Saved data entries
-----
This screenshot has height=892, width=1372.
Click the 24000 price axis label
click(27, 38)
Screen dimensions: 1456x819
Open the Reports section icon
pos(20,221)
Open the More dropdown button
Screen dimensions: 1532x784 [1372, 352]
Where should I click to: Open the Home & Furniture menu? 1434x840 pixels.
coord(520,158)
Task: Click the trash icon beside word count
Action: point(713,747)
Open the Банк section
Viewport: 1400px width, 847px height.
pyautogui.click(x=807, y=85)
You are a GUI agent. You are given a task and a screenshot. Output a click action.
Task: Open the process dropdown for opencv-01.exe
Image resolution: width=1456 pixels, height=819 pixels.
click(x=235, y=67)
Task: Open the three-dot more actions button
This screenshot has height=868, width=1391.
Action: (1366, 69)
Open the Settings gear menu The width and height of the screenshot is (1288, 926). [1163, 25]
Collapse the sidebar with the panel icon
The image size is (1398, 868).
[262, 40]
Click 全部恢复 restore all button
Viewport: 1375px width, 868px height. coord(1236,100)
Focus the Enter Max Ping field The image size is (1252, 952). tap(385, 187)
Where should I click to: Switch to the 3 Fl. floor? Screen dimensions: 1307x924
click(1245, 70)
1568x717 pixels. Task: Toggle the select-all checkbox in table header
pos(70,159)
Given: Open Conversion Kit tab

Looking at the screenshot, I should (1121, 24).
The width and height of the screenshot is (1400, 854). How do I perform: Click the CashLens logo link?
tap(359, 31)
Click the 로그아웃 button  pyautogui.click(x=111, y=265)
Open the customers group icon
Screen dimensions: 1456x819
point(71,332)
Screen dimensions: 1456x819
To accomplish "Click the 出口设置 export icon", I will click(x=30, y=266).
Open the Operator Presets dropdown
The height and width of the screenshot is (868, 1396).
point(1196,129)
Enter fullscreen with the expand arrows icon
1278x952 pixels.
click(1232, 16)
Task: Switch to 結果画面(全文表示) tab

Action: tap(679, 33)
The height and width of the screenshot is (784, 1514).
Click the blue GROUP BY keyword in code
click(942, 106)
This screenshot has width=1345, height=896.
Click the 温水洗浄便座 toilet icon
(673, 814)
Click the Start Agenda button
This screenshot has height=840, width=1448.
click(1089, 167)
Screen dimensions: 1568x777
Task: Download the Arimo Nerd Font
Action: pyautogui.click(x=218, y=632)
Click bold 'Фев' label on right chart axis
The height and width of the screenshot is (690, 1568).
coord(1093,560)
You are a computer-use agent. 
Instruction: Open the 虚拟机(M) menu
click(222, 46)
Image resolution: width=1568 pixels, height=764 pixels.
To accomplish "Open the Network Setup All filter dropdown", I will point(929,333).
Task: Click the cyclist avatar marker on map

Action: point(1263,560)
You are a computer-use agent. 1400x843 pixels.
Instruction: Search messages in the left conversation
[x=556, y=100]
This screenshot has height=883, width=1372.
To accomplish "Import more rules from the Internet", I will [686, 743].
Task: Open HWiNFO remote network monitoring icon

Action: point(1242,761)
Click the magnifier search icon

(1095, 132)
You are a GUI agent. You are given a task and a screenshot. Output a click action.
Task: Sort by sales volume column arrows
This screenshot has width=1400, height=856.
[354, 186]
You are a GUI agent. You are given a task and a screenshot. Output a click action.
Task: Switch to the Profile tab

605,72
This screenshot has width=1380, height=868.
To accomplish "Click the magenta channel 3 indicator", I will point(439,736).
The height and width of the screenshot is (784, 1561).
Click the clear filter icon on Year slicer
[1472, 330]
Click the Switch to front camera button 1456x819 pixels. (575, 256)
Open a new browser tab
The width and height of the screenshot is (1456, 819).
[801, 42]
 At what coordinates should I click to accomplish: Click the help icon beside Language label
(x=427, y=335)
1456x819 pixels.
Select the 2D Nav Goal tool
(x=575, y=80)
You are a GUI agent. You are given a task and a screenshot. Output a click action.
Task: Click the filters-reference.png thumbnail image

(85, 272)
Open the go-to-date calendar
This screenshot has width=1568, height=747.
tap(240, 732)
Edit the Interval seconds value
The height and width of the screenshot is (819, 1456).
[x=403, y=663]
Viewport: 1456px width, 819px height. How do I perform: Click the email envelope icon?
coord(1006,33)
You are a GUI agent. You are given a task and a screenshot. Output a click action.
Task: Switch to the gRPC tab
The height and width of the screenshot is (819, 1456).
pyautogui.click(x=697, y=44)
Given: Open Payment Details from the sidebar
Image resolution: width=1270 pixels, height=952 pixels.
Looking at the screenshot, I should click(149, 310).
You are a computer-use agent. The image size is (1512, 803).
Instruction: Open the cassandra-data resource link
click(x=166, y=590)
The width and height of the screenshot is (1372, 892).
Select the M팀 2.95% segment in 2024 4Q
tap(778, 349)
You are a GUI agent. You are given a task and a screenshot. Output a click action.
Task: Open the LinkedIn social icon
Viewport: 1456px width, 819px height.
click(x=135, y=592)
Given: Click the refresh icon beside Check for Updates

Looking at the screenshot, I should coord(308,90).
-----
Only those lines of the entries above that run from the line containing "Task: Switch to 結果画面(全文表示) tab" to the line containing "This screenshot has width=1345, height=896.", both included, should be transcribed exactly.

Task: Switch to 結果画面(全文表示) tab

Action: tap(679, 33)
The height and width of the screenshot is (784, 1514).
Click the blue GROUP BY keyword in code
click(942, 106)
This screenshot has width=1345, height=896.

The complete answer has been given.